··· Texte fourni ···
1930: régime général d'assurances sociales par capitalisation (le salarié investit dans les fonds de pension et le niveau de sa pension est déterminé par les spéculateurs).
1945 : régime général de Sécurité sociale, par répartition. Les actifs cotisent et versent aux retraités sous forme de pension, dont le niveau résulte d'une décision politique (en fonction du rapport de forces du moment entre le monde du travail et celui du capital). La représentation de la Seconde Guerre mondiale, avec ses armées et ses États, a tendance à occulter que 1945 porte précisément l'héritage des grands mouvements ouvriers de l'entre-deux-guerres, qui ont fortement ébranlé la société des possédants.
Or les régimes spéciaux créés tout au long du XIXe siècle, basés sur la répartition, offraient une meilleure protection. Ils sont alors conservés, dans l'attente d'être rattrapés par le régime général promis à amélioration. À noter, pour répondre au mensonge de la faillite du système, que, si l'économie ruinée de 1945 a pu mettre en place ce régime général par répartition, on a du mal à croire que celle des années 2000 ne soit pas capable de le maintenir!
··· Extrait source ···
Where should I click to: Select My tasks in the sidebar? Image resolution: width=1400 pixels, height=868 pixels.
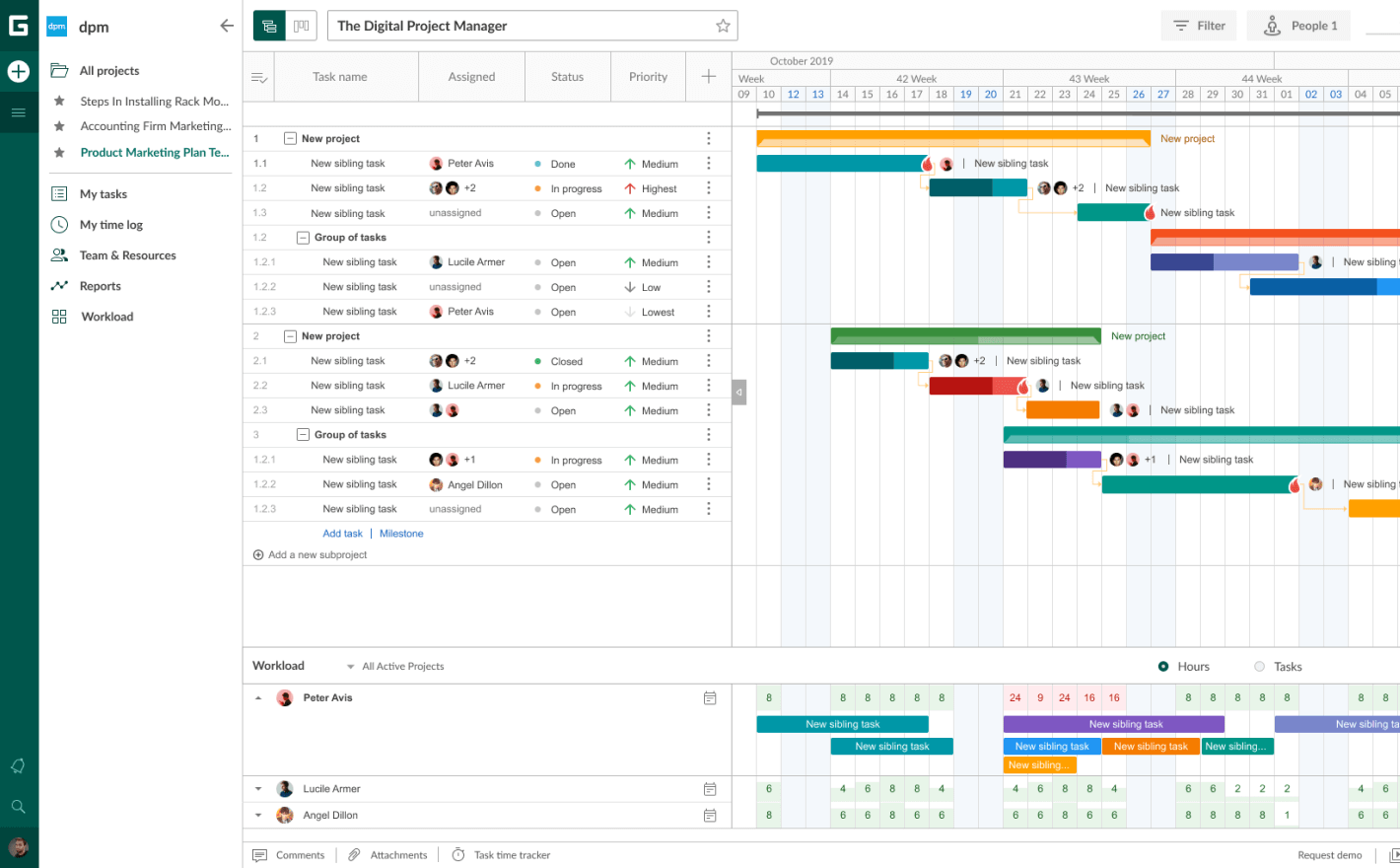pyautogui.click(x=103, y=193)
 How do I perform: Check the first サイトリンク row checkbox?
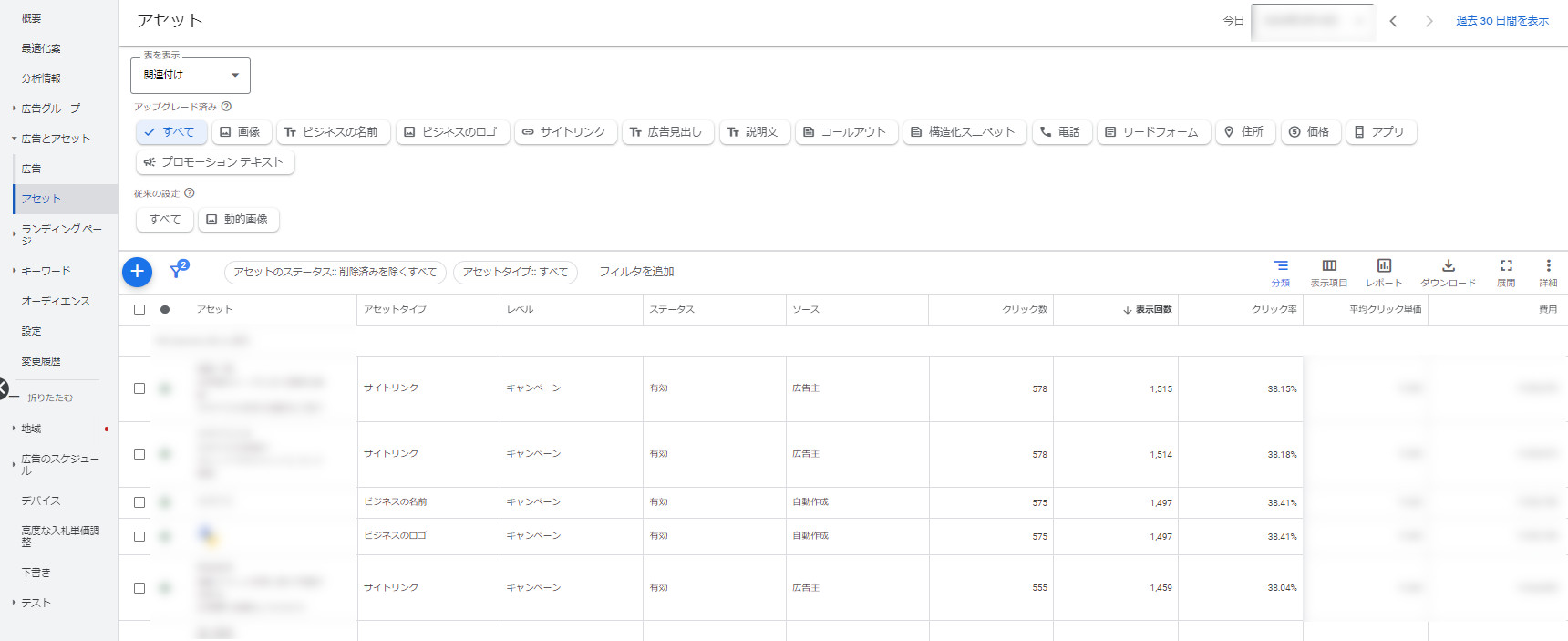click(139, 388)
···
Consigne:
Recopiez fidèlement le passage du texte sur les régimes de retraite, en commençant par « 1930: régime général » et en poursuivant jusqu'à « société des possédants. ». Le matériel n'intervient en rien ici.

Corrigé:
1930: régime général d'assurances sociales par capitalisation (le salarié investit dans les fonds de pension et le niveau de sa pension est déterminé par les spéculateurs).
1945 : régime général de Sécurité sociale, par répartition. Les actifs cotisent et versent aux retraités sous forme de pension, dont le niveau résulte d'une décision politique (en fonction du rapport de forces du moment entre le monde du travail et celui du capital). La représentation de la Seconde Guerre mondiale, avec ses armées et ses États, a tendance à occulter que 1945 porte précisément l'héritage des grands mouvements ouvriers de l'entre-deux-guerres, qui ont fortement ébranlé la société des possédants.